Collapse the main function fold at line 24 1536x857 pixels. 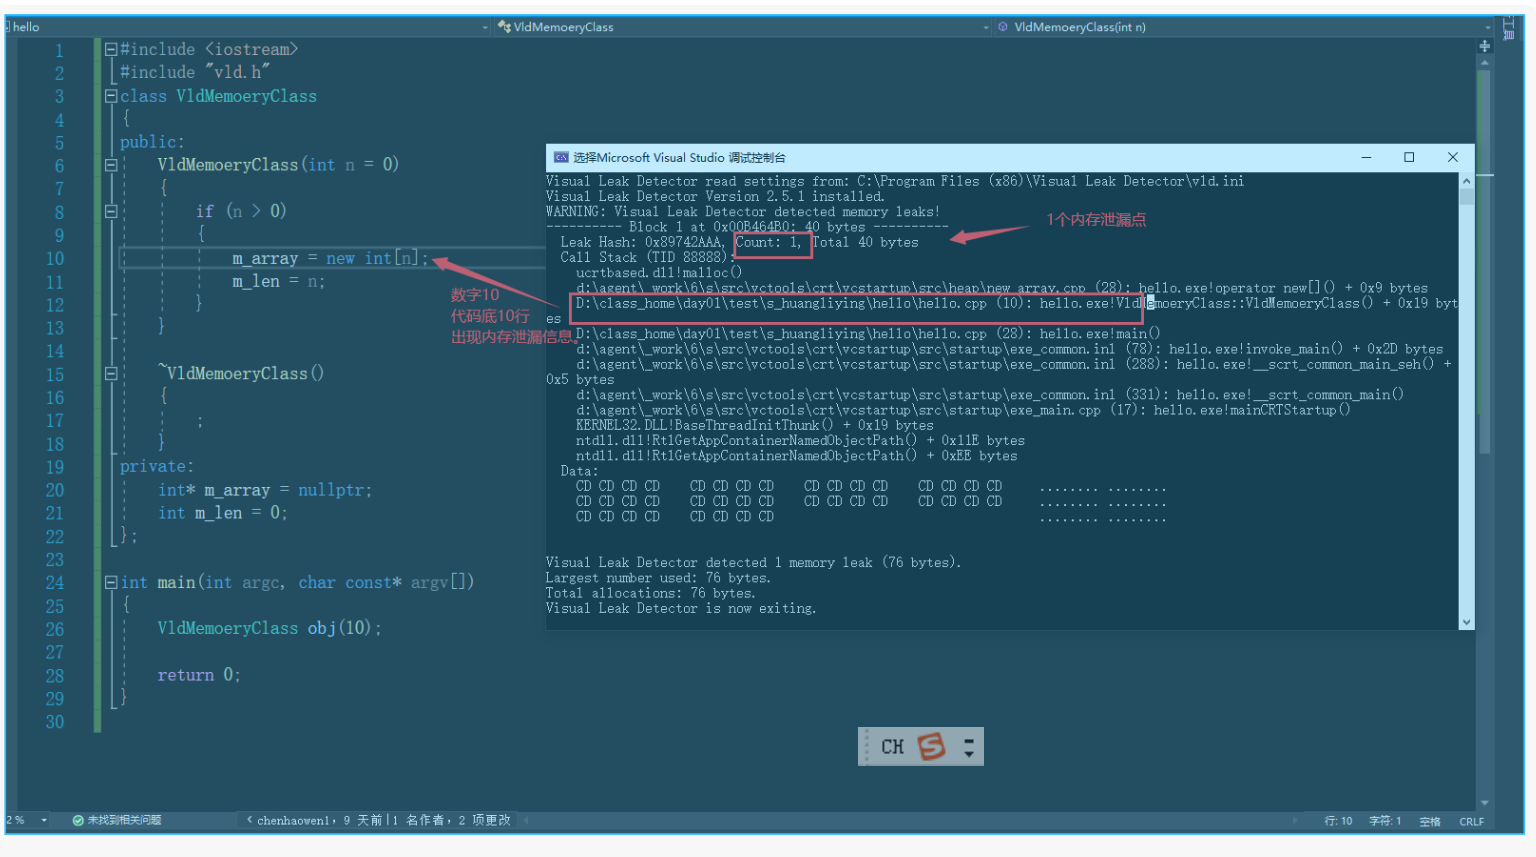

§ §

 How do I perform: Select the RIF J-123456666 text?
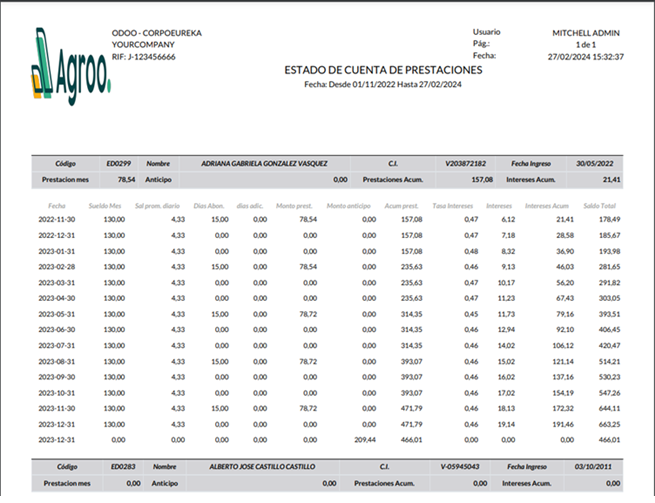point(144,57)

§ §

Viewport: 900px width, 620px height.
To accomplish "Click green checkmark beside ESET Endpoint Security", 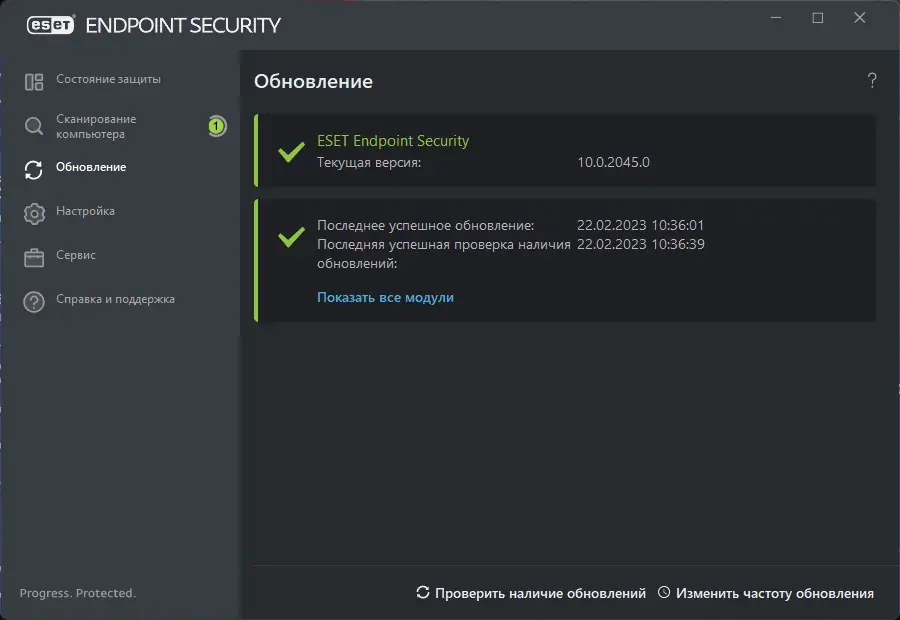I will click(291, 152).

§ §

▸ **Aufgabe**
Finde in den Einträgen oben jede Zeile, die das Wort "text" enthält, und schreibe diese Zeilen vollständig ab. Achte dabei auf Groß- und Kleinschreibung.

▸ **Lösung**
 How do I perform: Select the RIF J-123456666 text?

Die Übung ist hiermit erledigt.